Cowboy mit fliegenden Untertassen: das Cover zum Los-Santos-Album „Cowboys & Cosmonauts“ Foto: Label

Die Stuttgarter Band Los Santos mischt auch auf ihrem neuen Album Country, Cumbia und Raumfahrtromantik. „Cowboys & Cosmonauts“ klingt trotzdem erfreulich aktuell.

Stuttgart - Kurz bevor es mit Corona so richtig losging, war das neue Album von Los Santos eingespielt, sagt Stefan Hiss. Schlechter Zeitpunkt, aber das wusste der Frontmann der Stuttgarter Band damals natürlich noch nicht. Und so erscheint jetzt eben „Cowboys & Cosmonauts“ im weiterhin recht strikten popmusikalischen Lockdown und zunächst ohne Releaseshow. Zwar ist für Anfang Oktober im Laboratorium ein Konzert angesetzt – doch ob das stattfinden darf? Womöglich ist der Auftritt beim Lümmelpicknick in Großhöchberg (Rems-Murr-Kreis) am 9. August die einzige Gelegenheit, um mit der Band im Konzertsetting auf das Album anzustoßen.

Einziger Trost: diese Musik ist betont zeitlos. Los Santos huldigen dem Sound einer Zukunft, die längst Vergangenheit geworden ist. Niemand hätte verwundert aufgehorcht, wenn er 1969 in seinem Straßenkreuzer irgendwo zwischen Texas und Mexico im einen Radiosender eine Livesendung zur Mondlandung und im anderen einen Los-Santos-Song gehört hätte.

Country und Cumbia

Das sind keine herbeifantasierten Assoziationen. Das ist der Eindruck, den die Band erzeugen möchte. Die Mischung aus Country und Cumbia wird auf dem mittlerweile dritten Tonträger mit dem Weltraumthema verschnitten – eben weil Stefan Hiss’ Philicorda-Orgel, Joscha Brettschneiders Rockabilly-Gitarren und der reichlich eingesetzte Federhall an den Sound genau jener Zeit anknüpfen. Dazu trägt neben den Bläsern die Sängerin Lucia Schlör bei, deren Stimme stets an der richtigen Stelle ihre Stimme einen Hauch Sixties-Coolness beiträgt.

Dass „Cowboys & Cosmonauts“ trotzdem erfreulich aktuell klingt, ist dem Tonmeister Bernhard Hahn zu verdanken.
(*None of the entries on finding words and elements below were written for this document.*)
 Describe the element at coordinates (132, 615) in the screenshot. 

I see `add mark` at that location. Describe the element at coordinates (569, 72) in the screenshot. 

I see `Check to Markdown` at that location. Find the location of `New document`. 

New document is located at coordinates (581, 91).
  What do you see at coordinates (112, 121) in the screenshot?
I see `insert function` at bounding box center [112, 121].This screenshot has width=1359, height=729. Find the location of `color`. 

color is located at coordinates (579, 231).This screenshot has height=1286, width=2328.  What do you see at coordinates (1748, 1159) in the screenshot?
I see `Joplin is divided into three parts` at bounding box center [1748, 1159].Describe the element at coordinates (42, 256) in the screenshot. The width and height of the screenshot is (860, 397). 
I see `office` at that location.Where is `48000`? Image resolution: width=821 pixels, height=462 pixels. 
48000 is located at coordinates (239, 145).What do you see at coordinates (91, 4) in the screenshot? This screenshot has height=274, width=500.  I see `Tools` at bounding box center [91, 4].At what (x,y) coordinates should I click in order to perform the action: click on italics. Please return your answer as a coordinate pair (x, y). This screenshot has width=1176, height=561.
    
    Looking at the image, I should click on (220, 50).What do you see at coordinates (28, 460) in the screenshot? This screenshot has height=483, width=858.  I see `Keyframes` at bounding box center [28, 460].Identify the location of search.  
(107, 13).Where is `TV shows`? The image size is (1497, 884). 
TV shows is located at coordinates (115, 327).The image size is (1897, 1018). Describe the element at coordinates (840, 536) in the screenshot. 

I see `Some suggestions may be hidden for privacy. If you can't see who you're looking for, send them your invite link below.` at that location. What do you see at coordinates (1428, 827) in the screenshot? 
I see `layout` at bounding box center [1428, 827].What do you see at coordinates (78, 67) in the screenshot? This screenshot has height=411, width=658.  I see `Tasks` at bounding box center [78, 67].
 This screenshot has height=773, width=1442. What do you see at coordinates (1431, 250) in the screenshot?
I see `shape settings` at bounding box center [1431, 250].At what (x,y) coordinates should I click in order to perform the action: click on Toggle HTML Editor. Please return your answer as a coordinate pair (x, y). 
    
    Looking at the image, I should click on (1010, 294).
Andererseits greifen Los Santos mit dem Weltallthema eine von Elon Musks Raketenfirma Space X neu entfachte Raumflug-Begeisterung auf. So weit weg ist die Vergangenheit also nicht.

Los Santos huldigen einem Grenzgänger-Sound. Wie selbstverständlich sind die Texte mal auf Englisch, mal auf Spanisch, mischt das Songwriting Elemente von nördlich und südlich jenes Grenzwalls, den Donald Trump erst diese Woche reichlich dämlich bei einem Wahlkampftermin anschaute. 200 Meilen davon sind inzwischen gebaut. Aber selbst wenn es 2000 wären: Musik kennt keine Grenzen. Auch das ist die ewig aktuelle Botschaft von Los Santos.

Eine herrliche Anekdote erzählt Stefan Hiss dann noch: Als er sich einst den Bandnamen „Los Santos“ ausdachte, ergab eine kurze Googlesuche, dass mit nicht allzu viel gleichlautender Konkurrenz zu rechnen sei. Mittlerweile würde man eher bei Spotify oder im digitalen Plattenarchiv Discogs nachsehen. Und dort ist gut ein Dutzend Bands mit diesem Namen gelistet. Eine davon wird auf „Cowboys & Cosmonauts“ gecovert: die peruanischen Los Santos haben 1972 einen Cumbia namens „Saturno 2000“ veröffentlicht. Der passt bestens ins Programm der Stuttgarter Los Santos, die den Song behutsam aktualisieren und ein wunderbares Gitarrensolo auf Bernd Öhlenschlägers tropischen Beat spielen.

So mischt das neue Los-Santos-Album musikalischen Retrofuturismus, spielerische Klasse und ernsthaft betriebene Popnerdigkeit. „Cowboys & Cosmonauts“ bietet jenen Hörgenuss, den der auf der Rückseite der Plattenhülle abgedruckte Text verspricht – eine in Streamingzeiten fast vergessene Darstellungsform. So passt die Hülle zum Inhalt: Zurück in die Zukunft – sie kann nur besser werden.